=== TASK INPUT ===
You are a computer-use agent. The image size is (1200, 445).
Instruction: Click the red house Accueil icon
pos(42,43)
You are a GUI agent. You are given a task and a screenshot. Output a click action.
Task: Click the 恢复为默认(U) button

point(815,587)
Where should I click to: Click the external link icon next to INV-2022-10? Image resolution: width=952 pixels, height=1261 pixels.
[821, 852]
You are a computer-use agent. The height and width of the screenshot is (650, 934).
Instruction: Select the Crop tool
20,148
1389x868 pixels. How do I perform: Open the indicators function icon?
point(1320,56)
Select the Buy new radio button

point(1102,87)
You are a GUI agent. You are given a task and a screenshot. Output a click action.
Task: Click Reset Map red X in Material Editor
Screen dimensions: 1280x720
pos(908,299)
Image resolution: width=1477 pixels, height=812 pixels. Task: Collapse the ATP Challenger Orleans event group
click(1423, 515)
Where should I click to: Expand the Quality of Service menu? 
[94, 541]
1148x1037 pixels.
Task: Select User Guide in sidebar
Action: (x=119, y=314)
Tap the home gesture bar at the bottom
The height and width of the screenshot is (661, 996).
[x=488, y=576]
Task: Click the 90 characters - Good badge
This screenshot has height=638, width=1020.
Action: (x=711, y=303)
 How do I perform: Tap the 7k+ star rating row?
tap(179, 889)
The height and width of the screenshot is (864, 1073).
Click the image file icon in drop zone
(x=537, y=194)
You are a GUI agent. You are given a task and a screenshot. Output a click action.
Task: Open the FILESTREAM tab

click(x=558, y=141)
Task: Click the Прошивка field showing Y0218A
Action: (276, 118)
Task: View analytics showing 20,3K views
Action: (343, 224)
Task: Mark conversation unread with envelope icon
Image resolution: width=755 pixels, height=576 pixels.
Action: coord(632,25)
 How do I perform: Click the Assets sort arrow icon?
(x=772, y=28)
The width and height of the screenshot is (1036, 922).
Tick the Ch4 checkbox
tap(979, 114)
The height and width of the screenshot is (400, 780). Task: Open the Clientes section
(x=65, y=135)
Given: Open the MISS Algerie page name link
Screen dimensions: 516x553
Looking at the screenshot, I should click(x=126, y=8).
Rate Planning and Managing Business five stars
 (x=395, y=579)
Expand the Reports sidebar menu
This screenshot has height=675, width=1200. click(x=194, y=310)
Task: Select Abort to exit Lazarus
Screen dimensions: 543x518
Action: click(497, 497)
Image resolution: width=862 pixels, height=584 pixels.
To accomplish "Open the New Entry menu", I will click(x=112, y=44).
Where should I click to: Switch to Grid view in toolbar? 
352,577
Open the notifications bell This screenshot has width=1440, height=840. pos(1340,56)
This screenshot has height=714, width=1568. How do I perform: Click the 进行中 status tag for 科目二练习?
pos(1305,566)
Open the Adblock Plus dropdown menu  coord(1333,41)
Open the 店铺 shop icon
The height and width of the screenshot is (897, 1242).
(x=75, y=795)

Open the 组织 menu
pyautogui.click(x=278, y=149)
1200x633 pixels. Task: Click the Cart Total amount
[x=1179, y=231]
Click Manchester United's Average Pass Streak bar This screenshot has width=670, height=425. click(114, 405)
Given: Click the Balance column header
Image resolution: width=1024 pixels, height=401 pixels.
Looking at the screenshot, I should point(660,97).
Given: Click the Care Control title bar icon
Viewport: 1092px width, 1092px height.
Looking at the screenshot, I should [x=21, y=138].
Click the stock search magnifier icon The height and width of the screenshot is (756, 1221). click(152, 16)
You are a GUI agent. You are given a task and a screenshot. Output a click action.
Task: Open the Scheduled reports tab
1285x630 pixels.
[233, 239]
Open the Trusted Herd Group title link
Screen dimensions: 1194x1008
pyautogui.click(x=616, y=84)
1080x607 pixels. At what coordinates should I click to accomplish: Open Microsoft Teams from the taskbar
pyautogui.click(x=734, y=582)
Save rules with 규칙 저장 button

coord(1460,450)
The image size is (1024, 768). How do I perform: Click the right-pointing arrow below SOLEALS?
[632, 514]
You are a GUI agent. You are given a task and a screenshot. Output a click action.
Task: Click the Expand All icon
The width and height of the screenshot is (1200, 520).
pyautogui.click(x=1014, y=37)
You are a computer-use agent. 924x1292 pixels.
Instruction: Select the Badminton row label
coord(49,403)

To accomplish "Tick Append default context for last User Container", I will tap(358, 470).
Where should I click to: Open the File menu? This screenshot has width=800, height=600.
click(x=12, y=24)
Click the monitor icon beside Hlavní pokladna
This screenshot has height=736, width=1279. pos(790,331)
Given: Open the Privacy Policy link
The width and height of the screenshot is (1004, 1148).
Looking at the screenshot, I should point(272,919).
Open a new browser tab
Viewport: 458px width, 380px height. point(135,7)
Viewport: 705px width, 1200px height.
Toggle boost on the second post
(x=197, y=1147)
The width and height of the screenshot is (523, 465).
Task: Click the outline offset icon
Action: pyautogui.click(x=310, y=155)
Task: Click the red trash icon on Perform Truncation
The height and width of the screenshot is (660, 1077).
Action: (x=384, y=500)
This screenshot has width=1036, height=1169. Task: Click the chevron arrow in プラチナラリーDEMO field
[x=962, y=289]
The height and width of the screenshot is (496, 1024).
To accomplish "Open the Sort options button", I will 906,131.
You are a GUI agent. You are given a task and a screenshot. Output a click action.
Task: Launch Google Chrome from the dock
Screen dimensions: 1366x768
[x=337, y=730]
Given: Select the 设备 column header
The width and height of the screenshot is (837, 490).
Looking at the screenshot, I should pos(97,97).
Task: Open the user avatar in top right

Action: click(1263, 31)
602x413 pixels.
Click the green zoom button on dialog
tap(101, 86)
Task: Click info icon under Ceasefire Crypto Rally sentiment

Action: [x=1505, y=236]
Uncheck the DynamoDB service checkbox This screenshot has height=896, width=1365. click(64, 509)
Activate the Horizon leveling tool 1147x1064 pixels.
===
EXERCISE PROMPT >> Write out the full set of records exactly as given.

OUTPUT FOR THIS EXERCISE >>
You are a computer-use agent. The image size is (1200, 445).
Instruction: Click the red house Accueil icon
pos(42,43)
You are a GUI agent. You are given a task and a screenshot. Output a click action.
Task: Click the 恢复为默认(U) button

point(815,587)
Where should I click to: Click the external link icon next to INV-2022-10? Image resolution: width=952 pixels, height=1261 pixels.
[821, 852]
You are a computer-use agent. The height and width of the screenshot is (650, 934).
Instruction: Select the Crop tool
20,148
1389x868 pixels. How do I perform: Open the indicators function icon?
point(1320,56)
Select the Buy new radio button

point(1102,87)
You are a GUI agent. You are given a task and a screenshot. Output a click action.
Task: Click Reset Map red X in Material Editor
Screen dimensions: 1280x720
pos(908,299)
Image resolution: width=1477 pixels, height=812 pixels. Task: Collapse the ATP Challenger Orleans event group
click(1423, 515)
Where should I click to: Expand the Quality of Service menu? 
[94, 541]
1148x1037 pixels.
Task: Select User Guide in sidebar
Action: (x=119, y=314)
Tap the home gesture bar at the bottom
The height and width of the screenshot is (661, 996).
[x=488, y=576]
Task: Click the 90 characters - Good badge
This screenshot has height=638, width=1020.
Action: (x=711, y=303)
 How do I perform: Tap the 7k+ star rating row?
tap(179, 889)
The height and width of the screenshot is (864, 1073).
Click the image file icon in drop zone
(x=537, y=194)
You are a GUI agent. You are given a task and a screenshot. Output a click action.
Task: Open the FILESTREAM tab

click(x=558, y=141)
Task: Click the Прошивка field showing Y0218A
Action: (276, 118)
Task: View analytics showing 20,3K views
Action: (343, 224)
Task: Mark conversation unread with envelope icon
Image resolution: width=755 pixels, height=576 pixels.
Action: coord(632,25)
 How do I perform: Click the Assets sort arrow icon?
(x=772, y=28)
The width and height of the screenshot is (1036, 922).
Tick the Ch4 checkbox
tap(979, 114)
The height and width of the screenshot is (400, 780). Task: Open the Clientes section
(x=65, y=135)
Given: Open the MISS Algerie page name link
Screen dimensions: 516x553
Looking at the screenshot, I should click(x=126, y=8).
Rate Planning and Managing Business five stars
 (x=395, y=579)
Expand the Reports sidebar menu
This screenshot has height=675, width=1200. click(x=194, y=310)
Task: Select Abort to exit Lazarus
Screen dimensions: 543x518
Action: click(497, 497)
Image resolution: width=862 pixels, height=584 pixels.
To accomplish "Open the New Entry menu", I will click(x=112, y=44).
Where should I click to: Switch to Grid view in toolbar? 
352,577
Open the notifications bell This screenshot has width=1440, height=840. pos(1340,56)
This screenshot has height=714, width=1568. How do I perform: Click the 进行中 status tag for 科目二练习?
pos(1305,566)
Open the Adblock Plus dropdown menu  coord(1333,41)
Open the 店铺 shop icon
The height and width of the screenshot is (897, 1242).
(x=75, y=795)

Open the 组织 menu
pyautogui.click(x=278, y=149)
1200x633 pixels. Task: Click the Cart Total amount
[x=1179, y=231]
Click Manchester United's Average Pass Streak bar This screenshot has width=670, height=425. click(114, 405)
Given: Click the Balance column header
Image resolution: width=1024 pixels, height=401 pixels.
Looking at the screenshot, I should point(660,97).
Given: Click the Care Control title bar icon
Viewport: 1092px width, 1092px height.
Looking at the screenshot, I should [x=21, y=138].
Click the stock search magnifier icon The height and width of the screenshot is (756, 1221). click(152, 16)
You are a GUI agent. You are given a task and a screenshot. Output a click action.
Task: Open the Scheduled reports tab
1285x630 pixels.
[233, 239]
Open the Trusted Herd Group title link
Screen dimensions: 1194x1008
pyautogui.click(x=616, y=84)
1080x607 pixels. At what coordinates should I click to accomplish: Open Microsoft Teams from the taskbar
pyautogui.click(x=734, y=582)
Save rules with 규칙 저장 button

coord(1460,450)
The image size is (1024, 768). How do I perform: Click the right-pointing arrow below SOLEALS?
[632, 514]
You are a GUI agent. You are given a task and a screenshot. Output a click action.
Task: Click the Expand All icon
The width and height of the screenshot is (1200, 520).
pyautogui.click(x=1014, y=37)
You are a computer-use agent. 924x1292 pixels.
Instruction: Select the Badminton row label
coord(49,403)

To accomplish "Tick Append default context for last User Container", I will tap(358, 470).
Where should I click to: Open the File menu? This screenshot has width=800, height=600.
click(x=12, y=24)
Click the monitor icon beside Hlavní pokladna
This screenshot has height=736, width=1279. pos(790,331)
Given: Open the Privacy Policy link
The width and height of the screenshot is (1004, 1148).
Looking at the screenshot, I should point(272,919).
Open a new browser tab
Viewport: 458px width, 380px height. point(135,7)
Viewport: 705px width, 1200px height.
Toggle boost on the second post
(x=197, y=1147)
The width and height of the screenshot is (523, 465).
Task: Click the outline offset icon
Action: pyautogui.click(x=310, y=155)
Task: Click the red trash icon on Perform Truncation
The height and width of the screenshot is (660, 1077).
Action: (x=384, y=500)
This screenshot has width=1036, height=1169. Task: Click the chevron arrow in プラチナラリーDEMO field
[x=962, y=289]
The height and width of the screenshot is (496, 1024).
To accomplish "Open the Sort options button", I will 906,131.
You are a GUI agent. You are given a task and a screenshot. Output a click action.
Task: Launch Google Chrome from the dock
Screen dimensions: 1366x768
[x=337, y=730]
Given: Select the 设备 column header
The width and height of the screenshot is (837, 490).
Looking at the screenshot, I should pos(97,97).
Task: Open the user avatar in top right

Action: click(1263, 31)
602x413 pixels.
Click the green zoom button on dialog
tap(101, 86)
Task: Click info icon under Ceasefire Crypto Rally sentiment

Action: [x=1505, y=236]
Uncheck the DynamoDB service checkbox This screenshot has height=896, width=1365. click(64, 509)
Activate the Horizon leveling tool 1147x1064 pixels.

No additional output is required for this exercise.